RECORDS TO USE ->
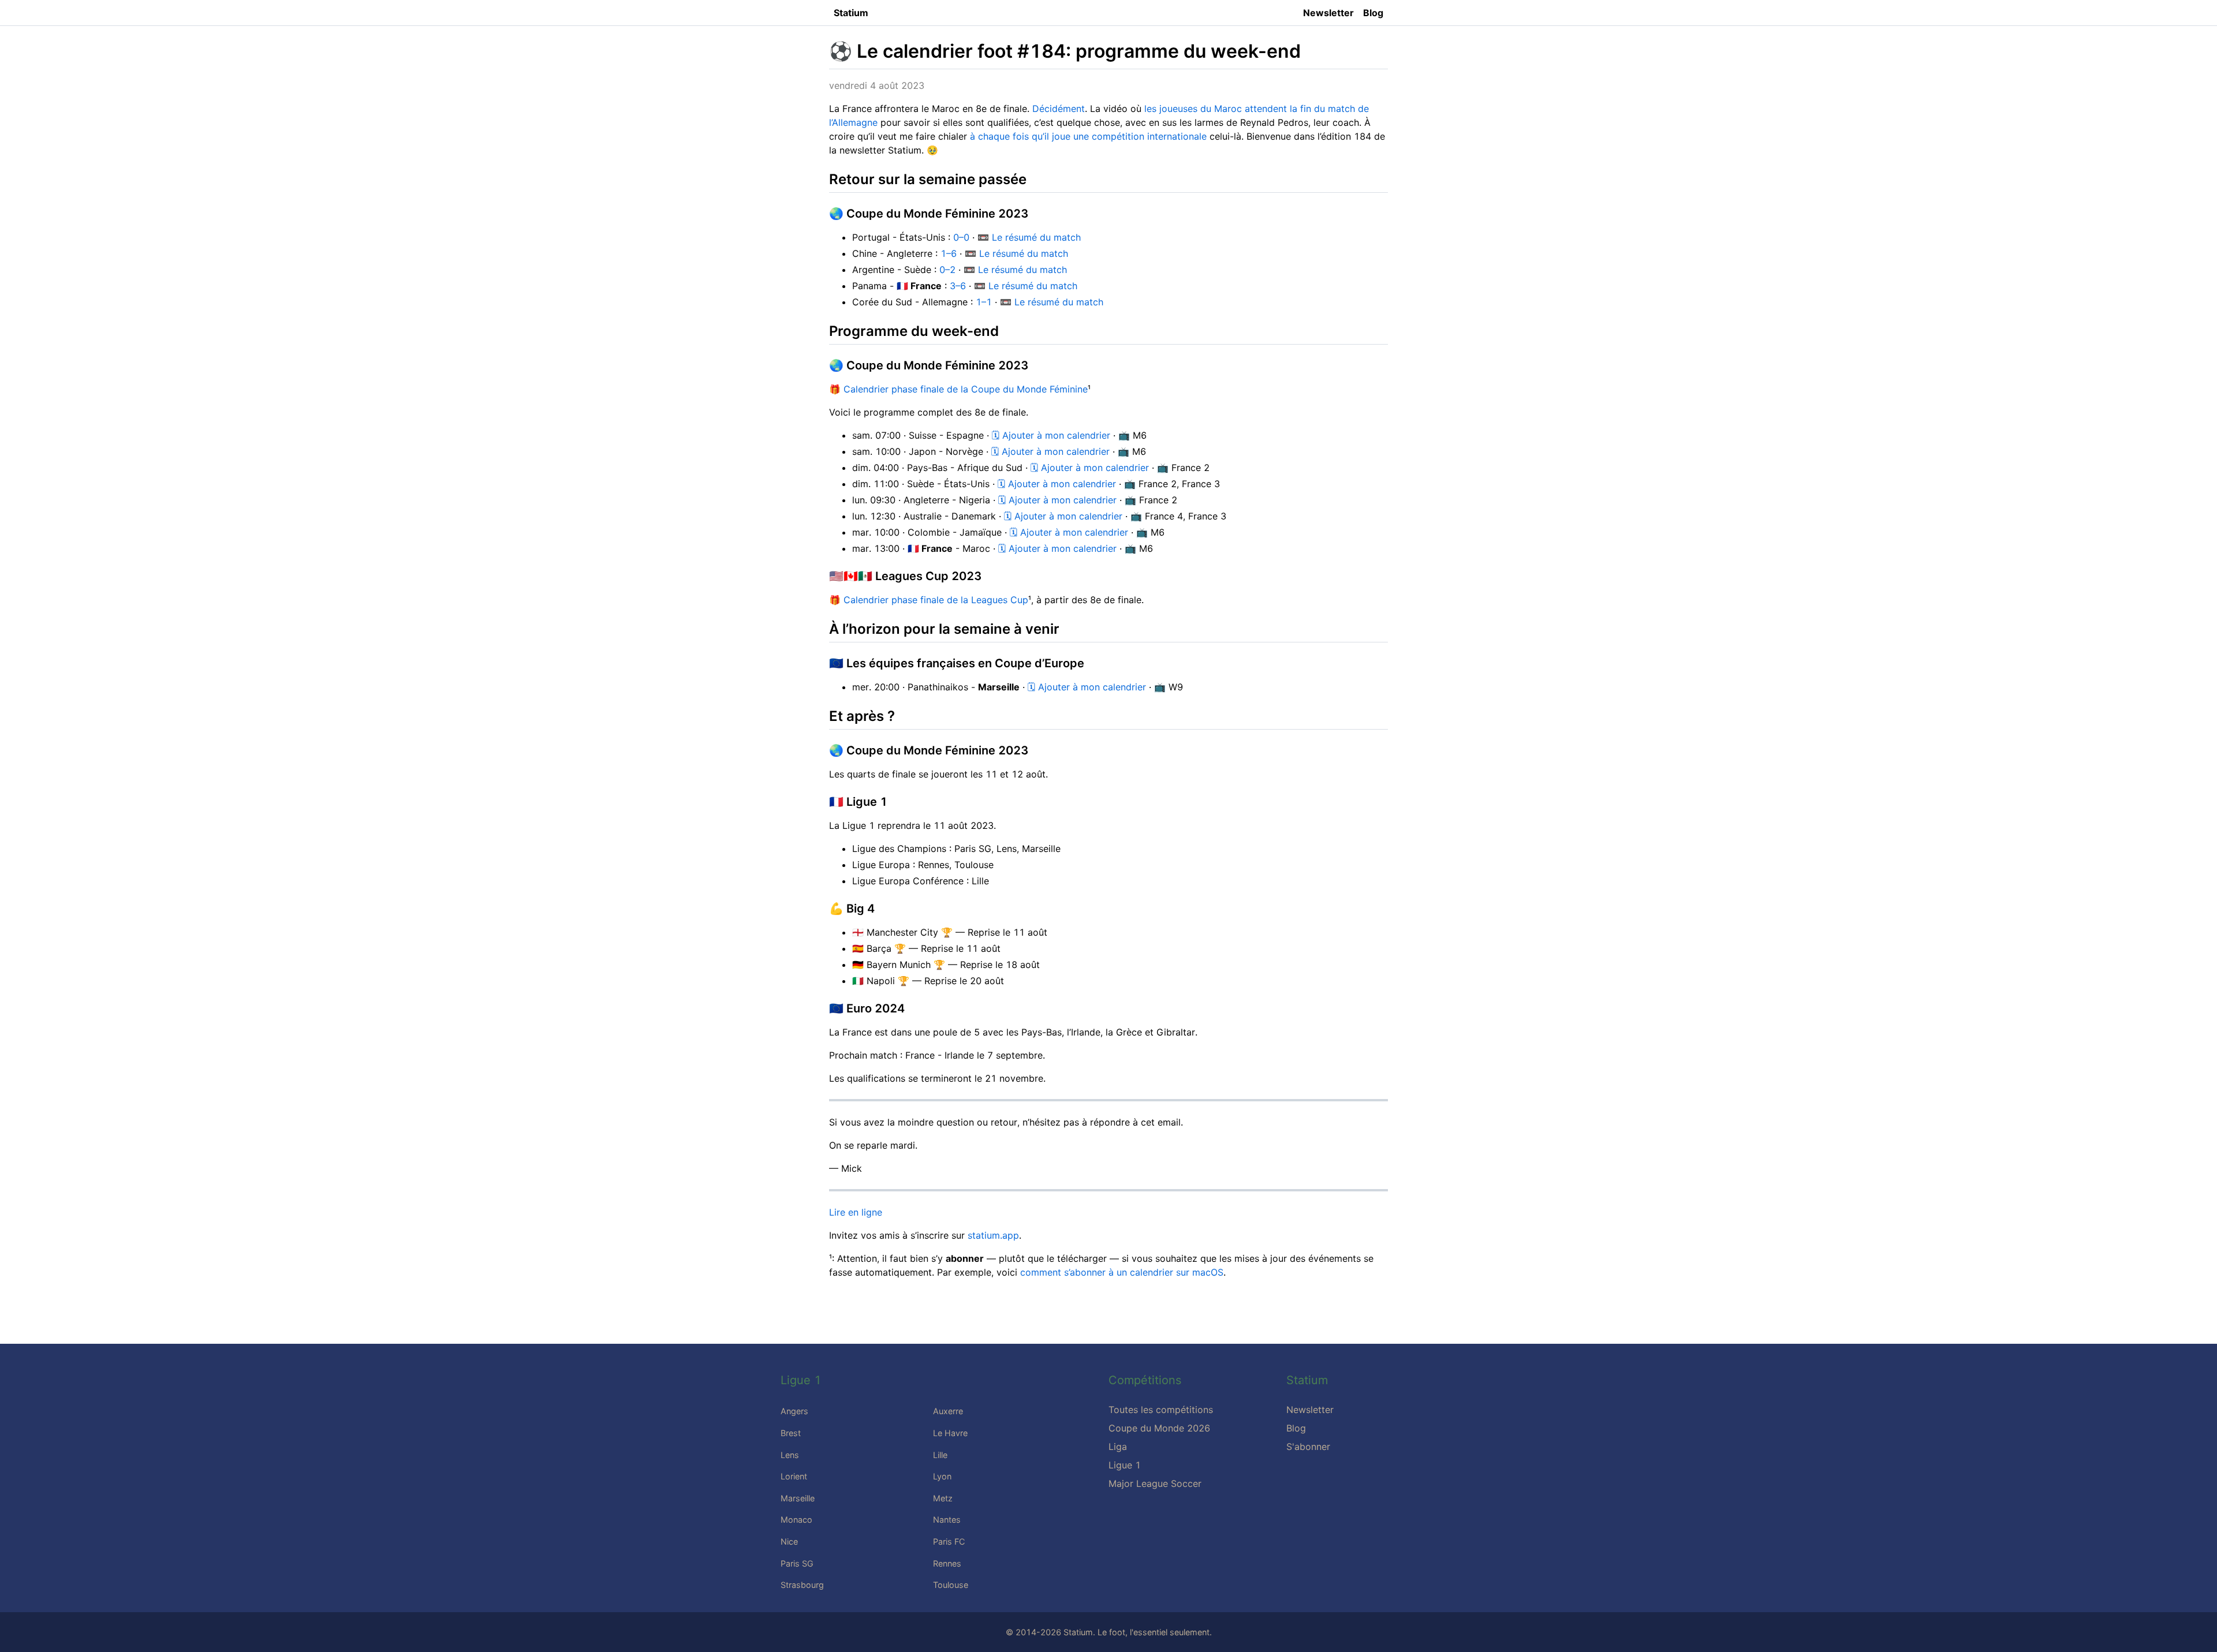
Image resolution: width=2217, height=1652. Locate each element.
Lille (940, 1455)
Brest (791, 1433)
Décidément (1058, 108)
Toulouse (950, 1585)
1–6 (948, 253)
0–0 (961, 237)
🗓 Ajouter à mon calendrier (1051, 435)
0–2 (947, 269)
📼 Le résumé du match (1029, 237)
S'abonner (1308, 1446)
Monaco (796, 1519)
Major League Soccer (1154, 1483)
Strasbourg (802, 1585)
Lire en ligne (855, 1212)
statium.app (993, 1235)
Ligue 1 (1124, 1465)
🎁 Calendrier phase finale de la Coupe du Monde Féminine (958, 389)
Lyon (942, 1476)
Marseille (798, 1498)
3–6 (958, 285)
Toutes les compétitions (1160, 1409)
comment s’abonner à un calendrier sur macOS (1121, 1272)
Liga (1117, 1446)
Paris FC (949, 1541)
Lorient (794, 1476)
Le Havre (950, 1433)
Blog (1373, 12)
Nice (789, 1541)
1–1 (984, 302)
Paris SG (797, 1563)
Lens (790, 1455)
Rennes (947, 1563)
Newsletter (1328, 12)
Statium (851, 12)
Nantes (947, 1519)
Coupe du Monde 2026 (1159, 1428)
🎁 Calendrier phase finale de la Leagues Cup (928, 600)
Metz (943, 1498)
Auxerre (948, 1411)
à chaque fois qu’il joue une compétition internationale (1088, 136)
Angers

TASK STATEMENT ->
Could the entries be output exactly as written, but without their images?

TASK RESULT ->
Image resolution: width=2217, height=1652. Locate each element.
Lille (940, 1455)
Brest (791, 1433)
Décidément (1058, 108)
Toulouse (950, 1585)
1–6 (948, 253)
0–0 (961, 237)
🗓 Ajouter à mon calendrier (1051, 435)
0–2 (947, 269)
📼 Le résumé du match (1029, 237)
S'abonner (1308, 1446)
Monaco (796, 1519)
Major League Soccer (1154, 1483)
Strasbourg (802, 1585)
Lire en ligne (855, 1212)
statium.app (993, 1235)
Ligue 1 (1124, 1465)
🎁 Calendrier phase finale de la Coupe du Monde Féminine (958, 389)
Lyon (942, 1476)
Marseille (798, 1498)
3–6 (958, 285)
Toutes les compétitions (1160, 1409)
comment s’abonner à un calendrier sur macOS (1121, 1272)
Liga (1117, 1446)
Paris FC (949, 1541)
Lorient (794, 1476)
Le Havre (950, 1433)
Blog (1373, 12)
Nice (789, 1541)
1–1 (984, 302)
Paris SG (797, 1563)
Lens (790, 1455)
Rennes (947, 1563)
Newsletter (1328, 12)
Statium (851, 12)
Nantes (947, 1519)
Coupe du Monde 2026 (1159, 1428)
🎁 Calendrier phase finale de la Leagues Cup (928, 600)
Metz (943, 1498)
Auxerre (948, 1411)
à chaque fois qu’il joue une compétition internationale (1088, 136)
Angers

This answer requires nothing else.